Summarization graph indexing: beyond frequent structure-based approach

  • Authors:
  • Lei Zou;Lei Chen;Huaming Zhang;Yansheng Lu;Qiang Lou

  • Affiliations:
  • Huazhong University of Science and Technology, Wuhan, China;Hong Kong of Science and Technology, Hong Kong, China;The University of Alabama in Huntsville, Huntsville, AL;Hong Kong of Science and Technology, Hong Kong, China;The Temple University

  • Venue:
  • DASFAA'08 Proceedings of the 13th international conference on Database systems for advanced applications
  • Year:
  • 2008

Quantified Score

Hi-index 0.00

Visualization

Abstract

Graph is an important data structure to model complex structural data, such as chemical compounds, proteins, and XML documents.

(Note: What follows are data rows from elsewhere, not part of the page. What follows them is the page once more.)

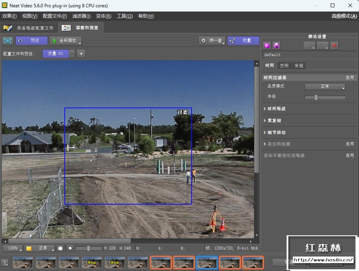This screenshot has height=271, width=359.
Task: Click the 全部播放 button
Action: (x=66, y=41)
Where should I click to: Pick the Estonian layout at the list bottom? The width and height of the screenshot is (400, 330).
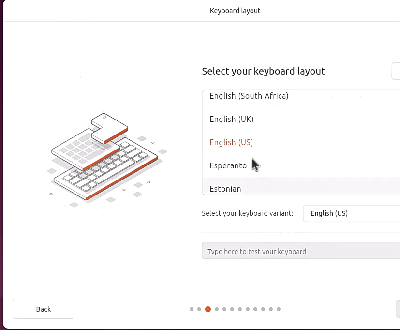[225, 189]
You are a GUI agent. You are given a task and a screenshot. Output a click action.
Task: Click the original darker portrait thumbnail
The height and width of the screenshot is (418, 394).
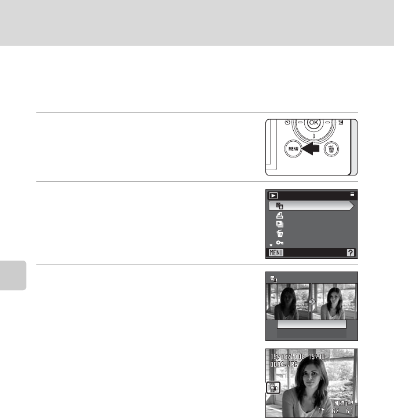(x=288, y=302)
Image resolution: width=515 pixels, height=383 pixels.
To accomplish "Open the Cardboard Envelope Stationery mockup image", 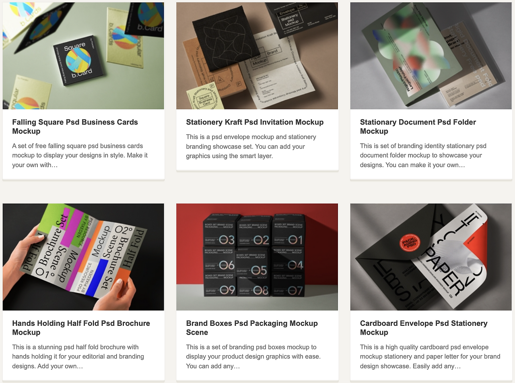I will point(431,257).
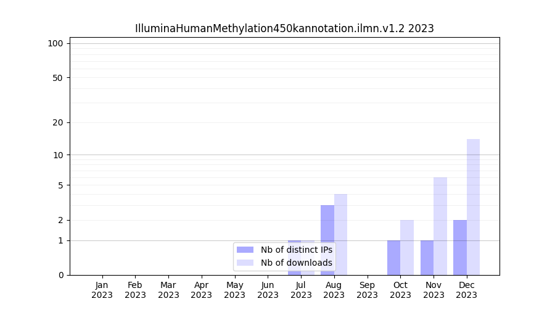The image size is (555, 309).
Task: Click the '20' y-axis tick label
Action: click(x=58, y=122)
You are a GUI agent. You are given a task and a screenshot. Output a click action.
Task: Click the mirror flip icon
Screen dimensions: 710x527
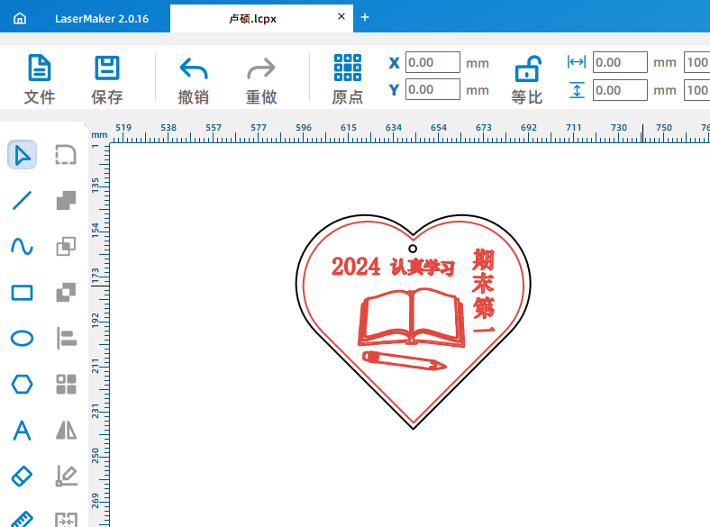[67, 430]
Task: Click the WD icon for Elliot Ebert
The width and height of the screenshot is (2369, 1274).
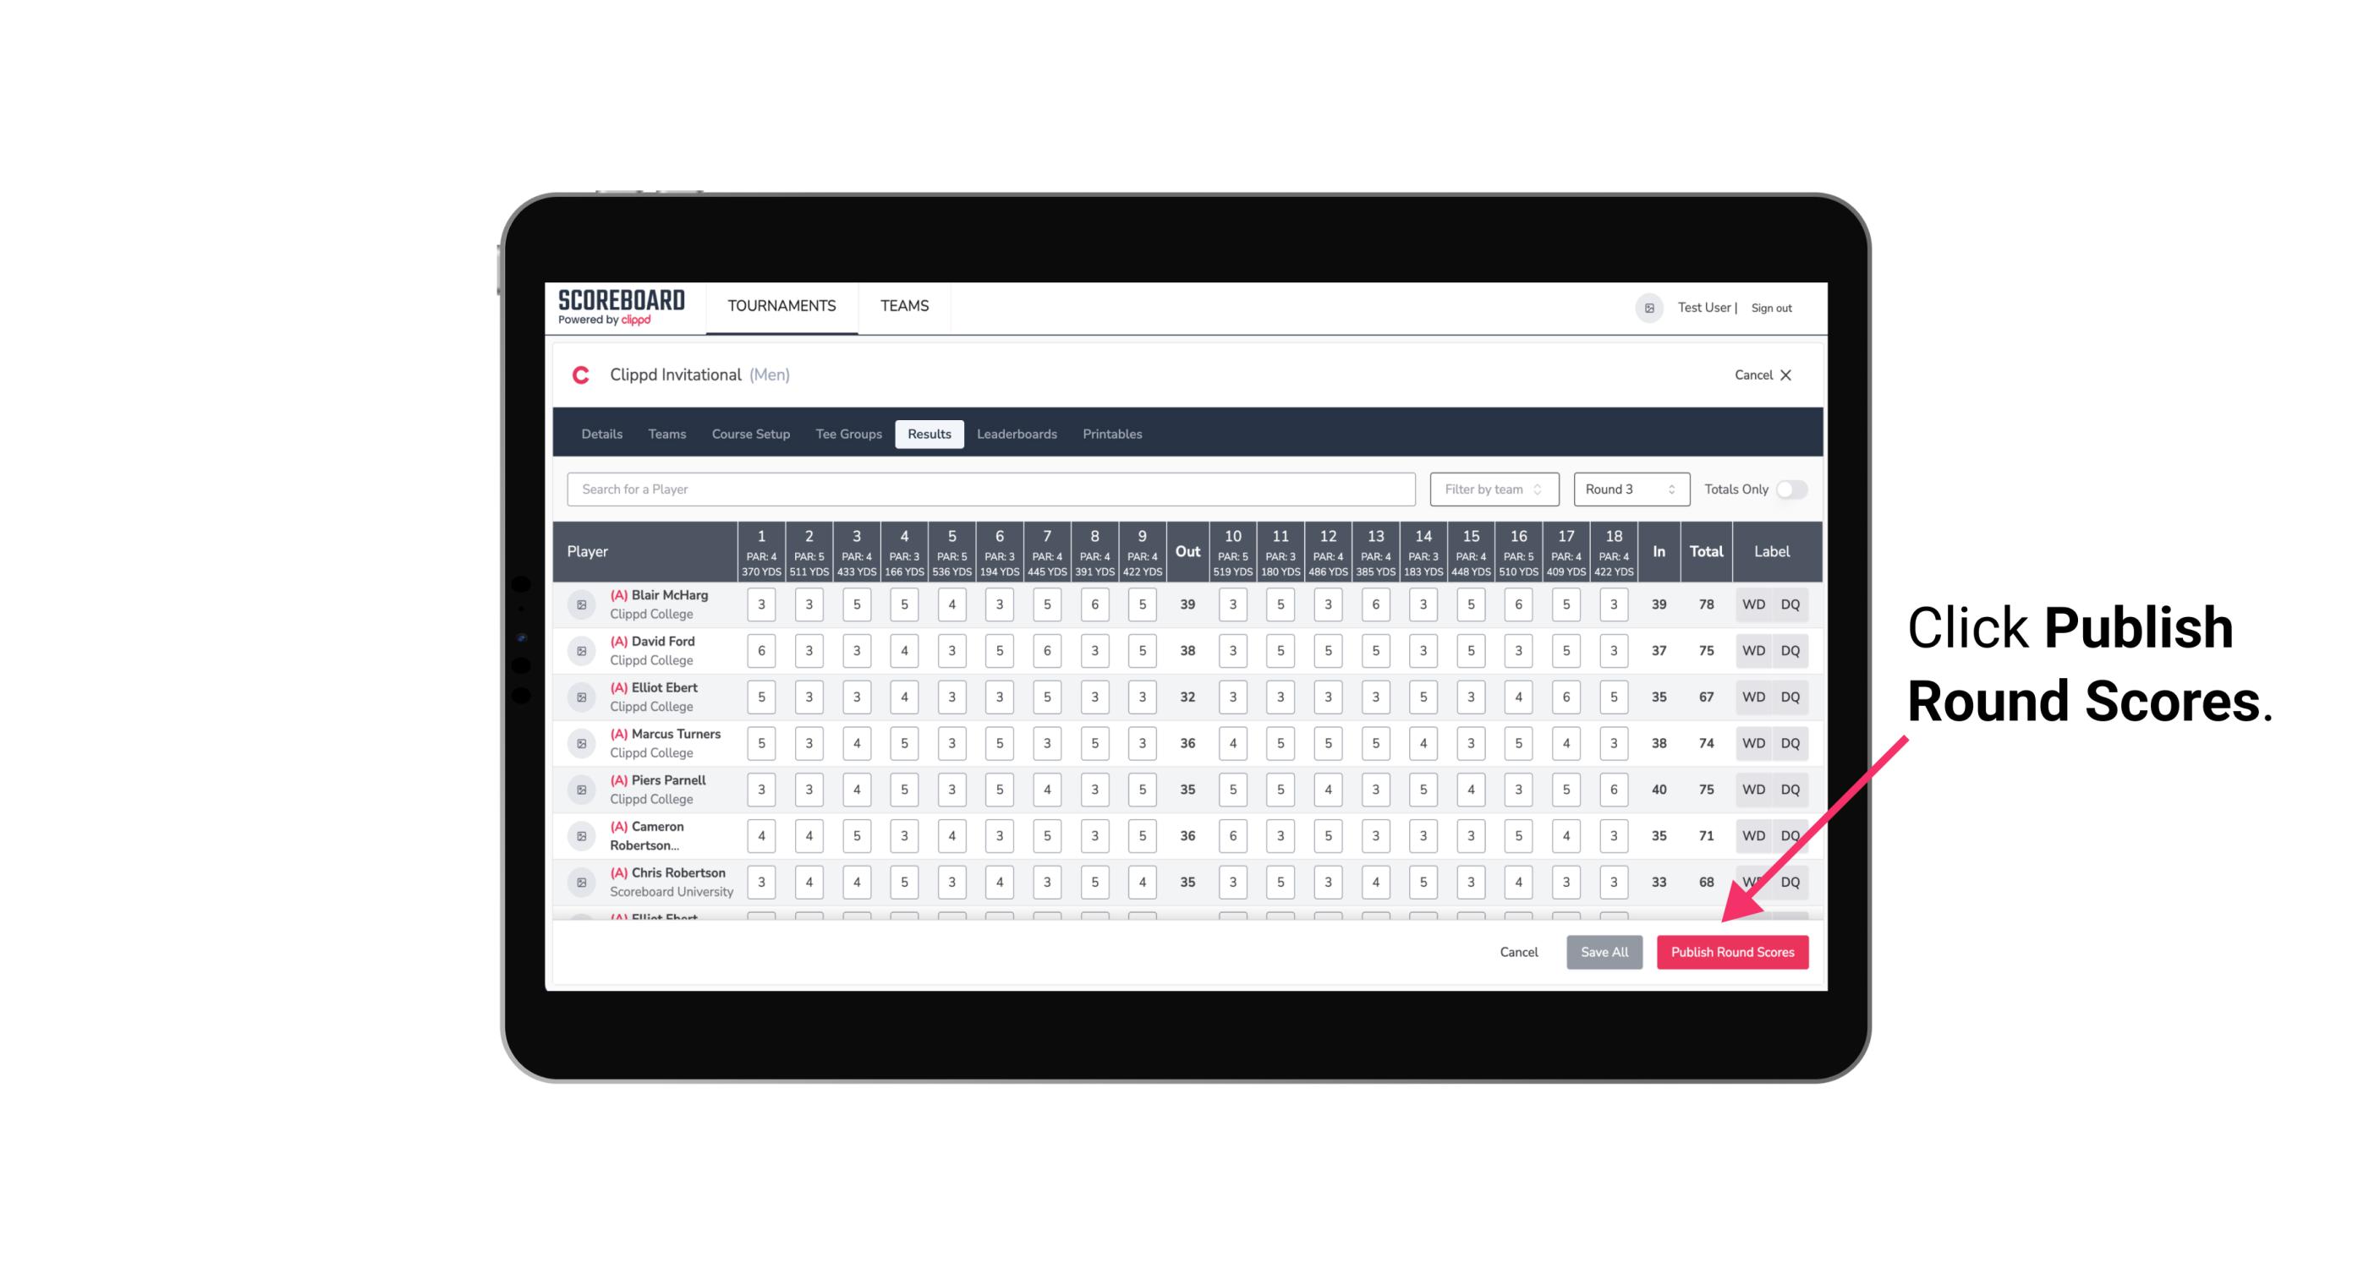Action: pos(1754,697)
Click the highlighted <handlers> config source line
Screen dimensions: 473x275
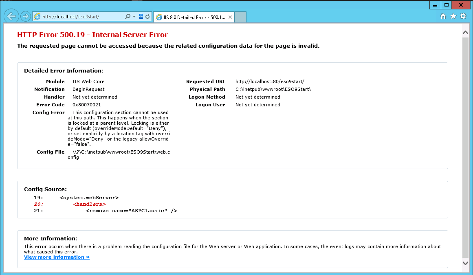tap(89, 205)
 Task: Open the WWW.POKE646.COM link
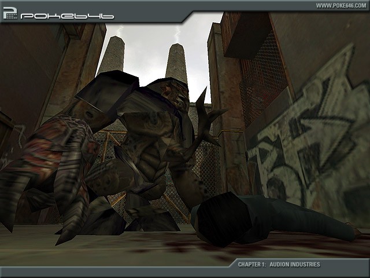coord(341,5)
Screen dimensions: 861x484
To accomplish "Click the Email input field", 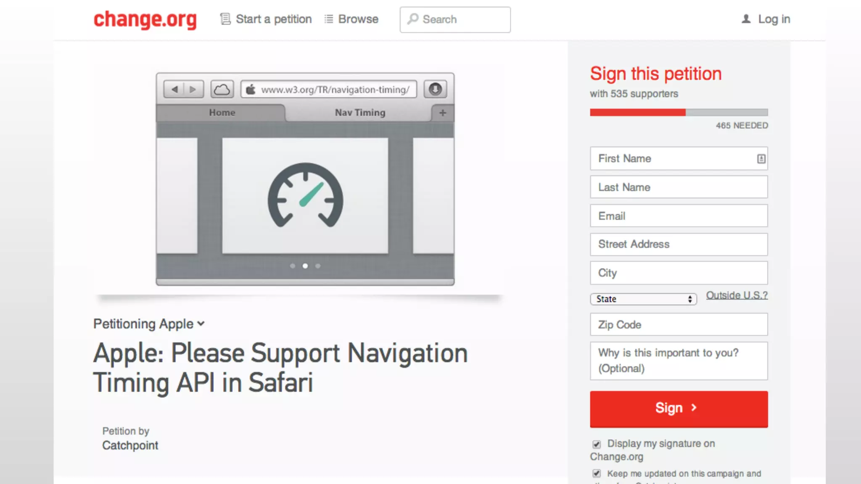I will (x=679, y=216).
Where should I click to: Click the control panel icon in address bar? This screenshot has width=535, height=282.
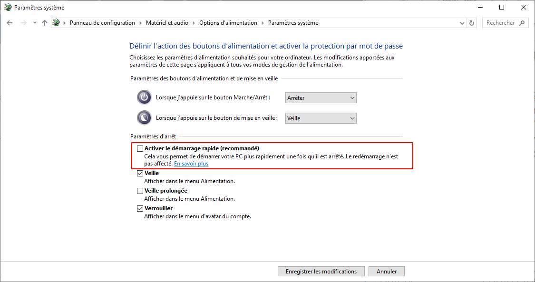pyautogui.click(x=57, y=23)
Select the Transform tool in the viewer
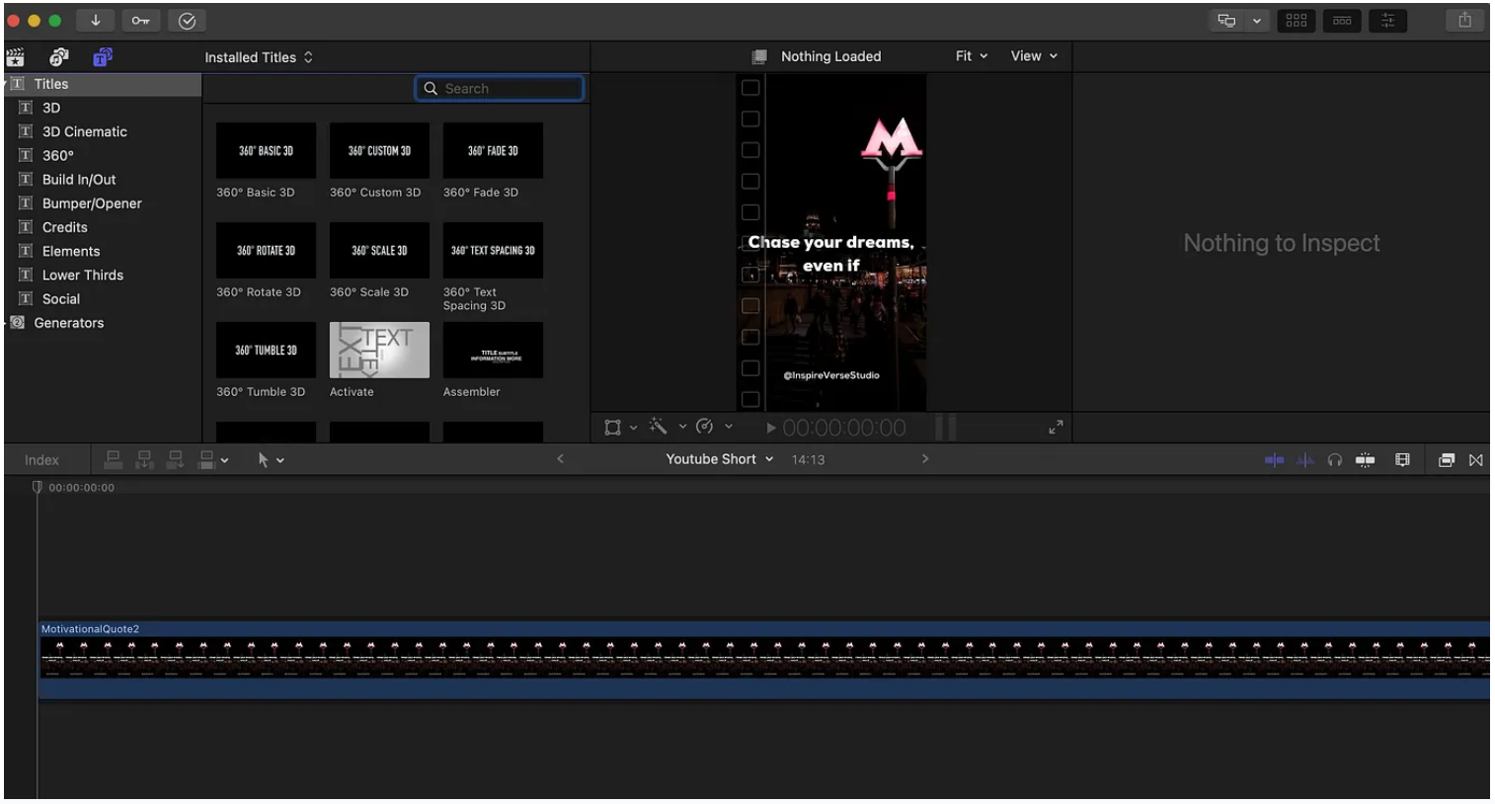This screenshot has height=804, width=1495. [612, 426]
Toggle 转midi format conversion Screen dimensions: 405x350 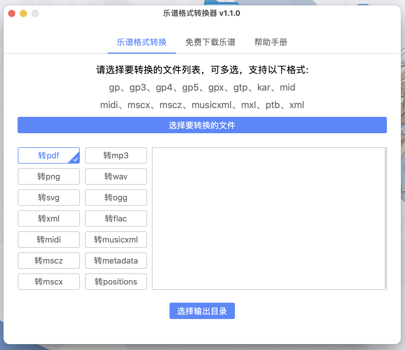(49, 240)
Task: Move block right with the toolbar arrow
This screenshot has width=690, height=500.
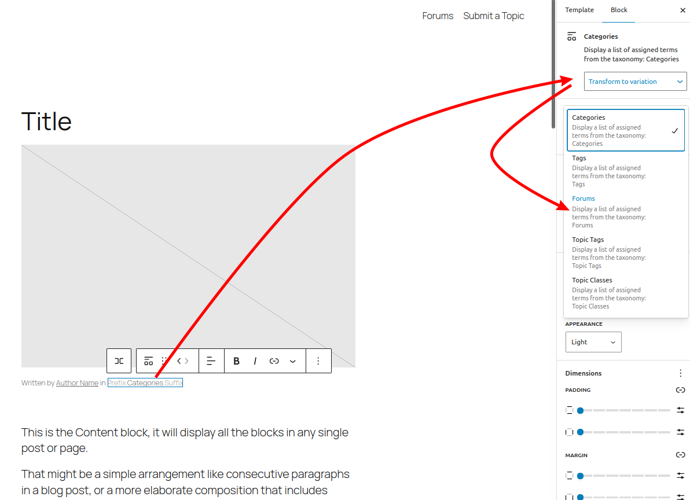Action: point(187,361)
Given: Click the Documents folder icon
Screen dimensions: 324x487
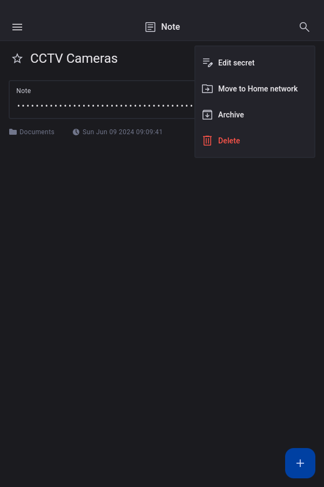Looking at the screenshot, I should coord(13,132).
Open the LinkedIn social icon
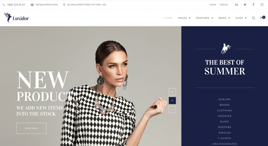This screenshot has height=146, width=268. [236, 5]
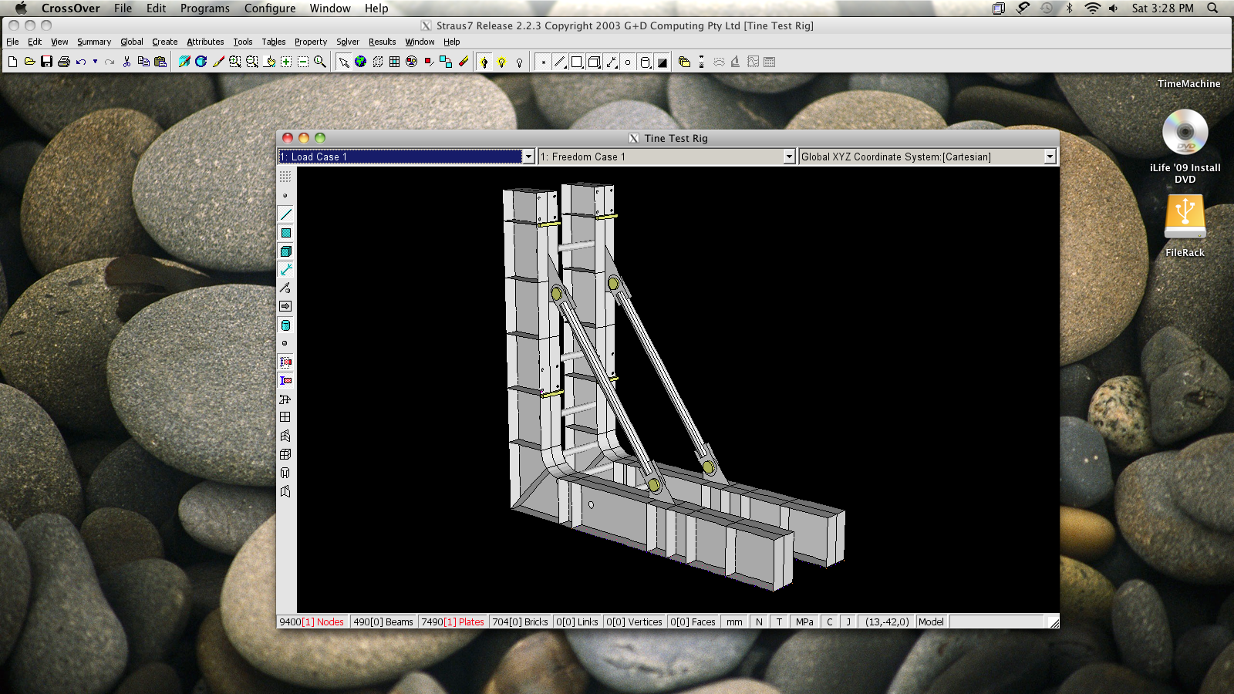Open the Load Case 1 dropdown
The width and height of the screenshot is (1234, 694).
coord(529,157)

Among many graph data-based applications, sub-graph search is a key problem, which is defined as given a query Q, retrieving all graphs containing Q as a sub-graph in the graph database. Most existing sub-graph search methods try to filter out false positives (graphs that are not possible in the results) as many as possible by indexing some frequent sub-structures in graph database, such as [20, 22, 4, 23]. However, due to ignoring the relationships between sub-structures, these methods still admit a high percentage of false positives. In this paper, we propose a novel concept, Summarization Graph, which is a complete graph and captures most topology information of the original graph, such as sub-structures and their relationships. Based on Summarization Graphs, we convert the filtering problem into retrieving objects with set-valued attributes. Moreover, we build an efficient signature file-based index to improve the filtering process. We prove theoretically that the pruning power of our method is larger than existing structure-based approaches. Finally, we show by extensive experimental study on real and synthetic data sets that the size of candidate set generated by Summarization Graph-based approach is only about 50% of that left by existing graph indexing methods, and the total response time of our method is reduced 2-10 times.